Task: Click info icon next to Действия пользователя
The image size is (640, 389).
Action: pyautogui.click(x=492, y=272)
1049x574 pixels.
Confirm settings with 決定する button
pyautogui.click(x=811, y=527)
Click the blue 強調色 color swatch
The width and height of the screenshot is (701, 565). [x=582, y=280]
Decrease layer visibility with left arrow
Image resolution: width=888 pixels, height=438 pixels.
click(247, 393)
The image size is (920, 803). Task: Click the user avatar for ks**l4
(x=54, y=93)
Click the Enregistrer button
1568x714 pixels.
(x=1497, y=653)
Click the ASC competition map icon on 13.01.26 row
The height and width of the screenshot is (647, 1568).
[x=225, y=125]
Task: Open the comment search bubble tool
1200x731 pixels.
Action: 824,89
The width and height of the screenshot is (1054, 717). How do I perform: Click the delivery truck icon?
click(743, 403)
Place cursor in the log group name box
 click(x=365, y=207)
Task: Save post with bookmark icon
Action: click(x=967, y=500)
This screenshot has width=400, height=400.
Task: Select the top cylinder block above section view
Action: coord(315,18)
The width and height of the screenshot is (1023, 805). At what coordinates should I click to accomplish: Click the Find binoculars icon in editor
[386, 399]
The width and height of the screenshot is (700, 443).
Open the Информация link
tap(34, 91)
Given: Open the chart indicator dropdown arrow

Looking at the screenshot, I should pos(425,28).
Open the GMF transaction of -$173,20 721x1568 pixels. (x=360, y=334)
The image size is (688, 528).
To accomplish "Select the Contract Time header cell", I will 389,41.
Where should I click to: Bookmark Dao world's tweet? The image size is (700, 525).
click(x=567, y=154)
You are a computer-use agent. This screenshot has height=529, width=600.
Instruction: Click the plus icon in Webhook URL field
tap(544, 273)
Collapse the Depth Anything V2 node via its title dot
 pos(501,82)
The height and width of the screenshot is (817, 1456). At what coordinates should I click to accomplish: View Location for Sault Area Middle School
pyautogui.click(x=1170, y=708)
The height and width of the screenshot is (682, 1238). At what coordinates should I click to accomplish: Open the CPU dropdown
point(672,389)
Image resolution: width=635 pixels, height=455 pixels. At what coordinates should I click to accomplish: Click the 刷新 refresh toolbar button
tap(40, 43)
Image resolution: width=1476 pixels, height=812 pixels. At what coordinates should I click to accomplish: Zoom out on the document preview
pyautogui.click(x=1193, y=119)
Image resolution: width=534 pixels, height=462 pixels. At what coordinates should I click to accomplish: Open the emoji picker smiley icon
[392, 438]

■ INSTRUCTIONS FOR THE TASK ■
Output only the lines from the one with "Image resolution: width=534" through the last line of the entries above; please keep them exact.

■ FINISHED TASK ■
Image resolution: width=534 pixels, height=462 pixels. At what coordinates should I click to accomplish: Open the emoji picker smiley icon
[392, 438]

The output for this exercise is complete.